Wednesday 6 February 2013

Quick microwave orange pudding, gluten and dairy free



Continuing my testing of puddings in the microwave (cheaper, quicker and easier) I made one with some fragrant zingy oranges.   Unfortunately not straight from a tree- yet another year where I haven't made it to Seville for the orange season.  I don't think this recipe is quite right yet - if anyone makes a variation on it that works well perhaps you could let me know.

I based the recipe on this recipe for self-saucing orange pudding.

Ingredients
zest one orange
juice 5 oranges (approx 250ml) - 40ml for batter, rest for sauce
100g self raising flour (40% urid, 40% tapioca, 20% cornmeal plus 1 rounded tsp baking powder)
80 g sugar - 40g for batter, 40g for sauce
40ml oil
1 egg

Mix the zest, oil, egg, 40g sugar and 40ml juice together.  Mix in flour.  Place batter in microwave safe bowl.

Mix remaining juice and sugar together.  Heat to dissolve sugar then bring to the boil.  Pour carefully over the pudding; it looks weird but that's what you do.

Cover in clingfilm, and cook on medium for 8 minutes.  Leave to sit for a few minutes, covered.

This pudding is quite fluffy but has a texture which reminds me slightly of dumplings.  The original recipe asked for melted butter, and a larger amount, which might have given a better texture.

Tastes good, worth doing again.



Monday 4 February 2013

double ginger biscuits- gluten, nut and dairy free


I based these crisp chewy biscuits on this recipe.  I didn't have any bicarbonate of soda and didn't want to use butter, and of course I was using my gf flour mix rather than wheat.  I also added chopped crystallised ginger for an extra bit of texture and flavour.

Ingredients
100g flour ((40%urid, 40% tapioca, 20% cornmeal)
2 tsp baking powder (twice as much as my usual for self raising- perhaps a bit much)
2 tsp ground ginger
75g sugar
30g crystallised ginger, chopped
1 overflowing tsp of golden syrup
1 egg
40ml oil
sugar crystals to sprinkle on top

Mix the dry ingredients together except for crystallised ginger
Mix egg and oil together
Mix dry and wet ingredients together thoroughly then add the syrup and ginger pieces.  Stir to mix.

Place dollops on baking sheets, lined with parchment paper. Leave plenty of room as they spread.  Sprinkle with sugar crystals if you have them.  Bake for about ten minutes at 175C fan.  Keep an eye on them and remove from the oven when they are a lovely golden colour - similar to the colour of the syrup.

Cool on a wire rack on the paper for a few minutes to begin to harden. They are too soft to take off the sheets immediately.  If you haven't used paper they will take longer to harden as the tin will hold the heat.

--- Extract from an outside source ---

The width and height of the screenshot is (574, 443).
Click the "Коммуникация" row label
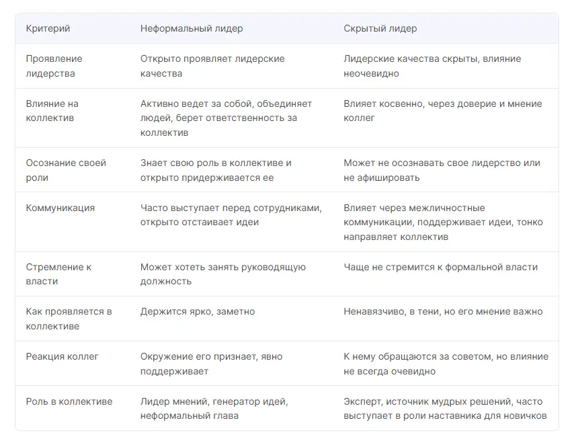click(60, 208)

These biscuits are crisp and chewy, spicy and sweet.  My patient taster says they are among the best ginger biscuits he has ever tasted.








Saturday 2 February 2013

almost instant really easy steamed syrup pudding



Winter, river in flood, Wales lost at rugby...it seemed like a good day to have a sweet pudding.  I found a steamed syrup pudding recipe made in a microwave, and decided to try it.  I used to make steamed puddings in a pressure cooker when I was a student three decades ago, but now I don't even own a pudding basin, muslin, pressure cooker- though I probably could lay my hands on some string and I reckon I could still tie one of those double loop over the top to make a handle arrangements if I tried.

This recipe makes two good helpings or three if you are more restrained.

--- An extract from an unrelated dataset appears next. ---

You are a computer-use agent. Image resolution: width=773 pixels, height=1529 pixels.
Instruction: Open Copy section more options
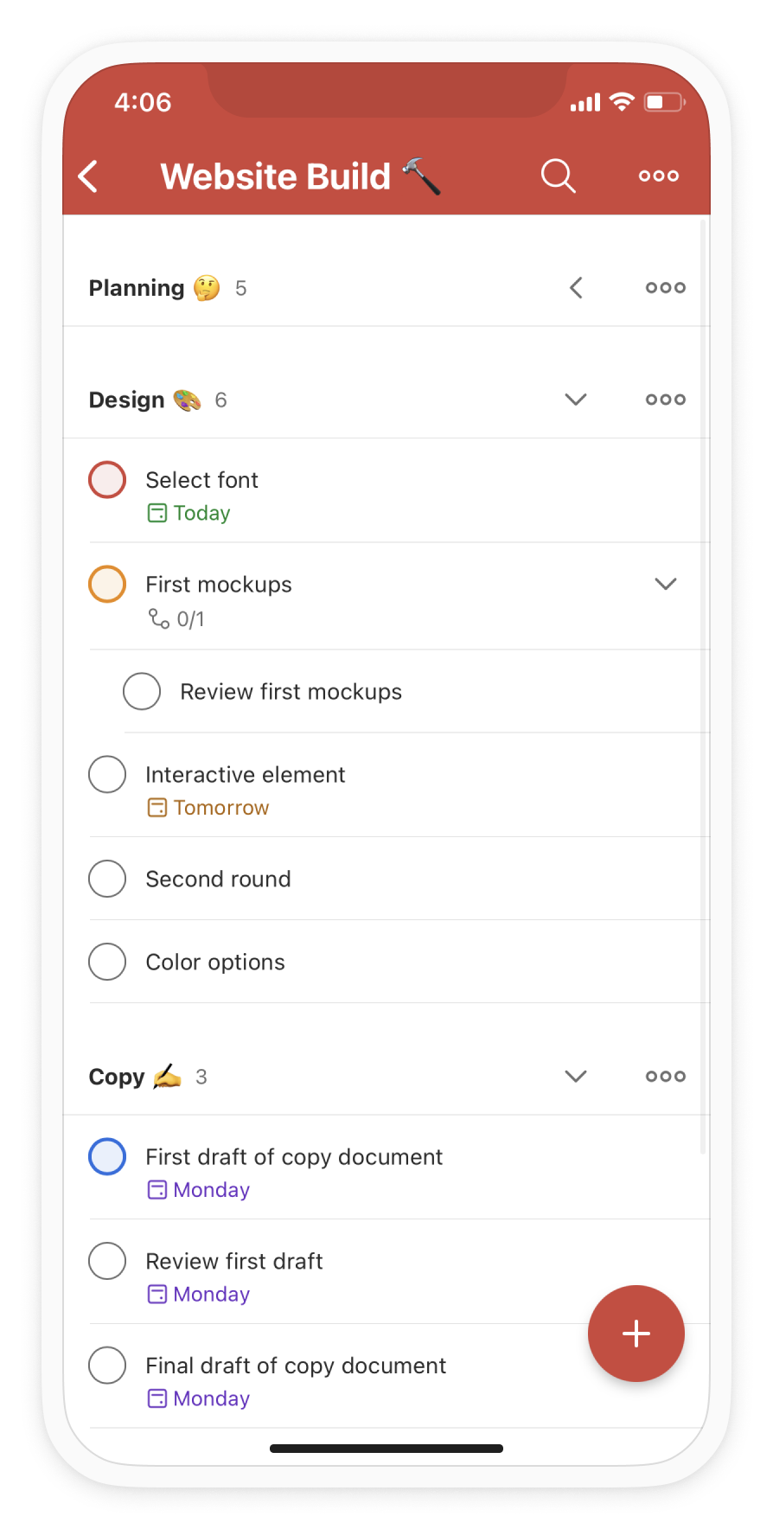tap(665, 1077)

50g butter - I used soft spread to make creaming quicker
50g sugar
50g self raising flour (made from 40% urid, 40% tapioca, 20% cornmeal, and a rounded tsp of baking powder per 100g flour)
1 egg
1/4 tsp vanilla

3 tbsp Golden Syrup, jam, marmalade...whatever you want on the pudding.

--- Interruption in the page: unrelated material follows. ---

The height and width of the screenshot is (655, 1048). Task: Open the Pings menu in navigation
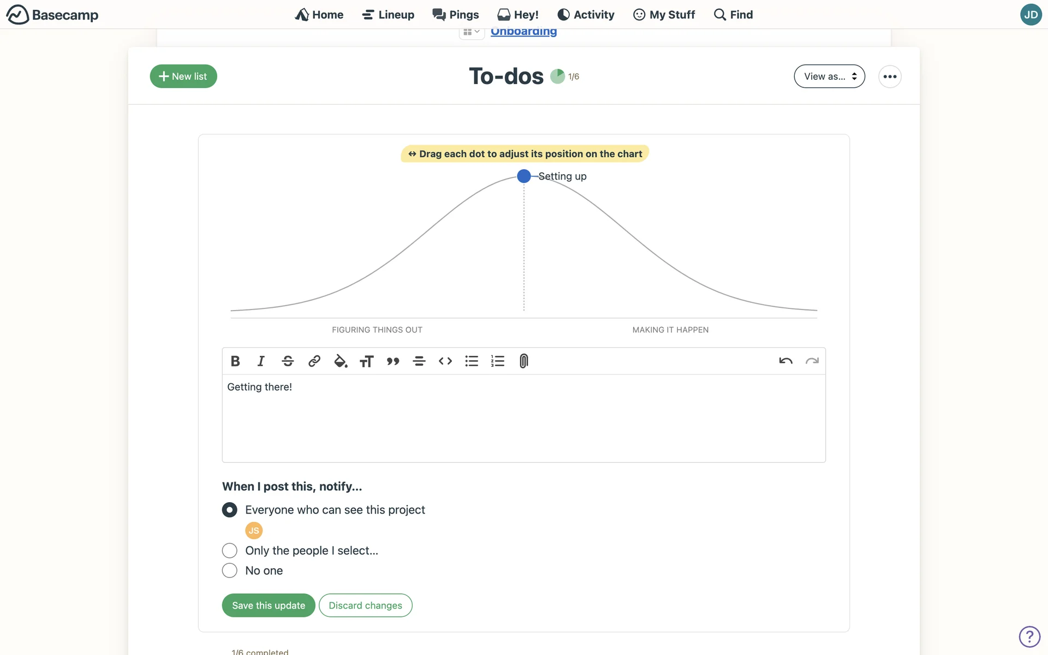click(x=456, y=15)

Cream butter and sugar together.  Stir in egg and vanilla.  Mix in flour.
Put syrup in base of a microwave-safe bowl. Place batter on top of the syrup.  Cover bowl with cling film. It will balloon while cooking but don't worry, it turned out fine.


Cook on medium heat in a microwave for five minutes.

When you want to take off the clingfilm I recommend you stab it swiftly with a horizontal knife so that as it collapses the film lands on the knife rather than the pudding.


Serve with custard or eat plain.  I found it a bit sweet so sprinkled lemon juice on top, but Rod ate his with custard and gusto.  I don't think people would know it had been rustled up in a microwave and took less than ten minutes from having the idea to finding the recipe, making the batter, cooking and serving.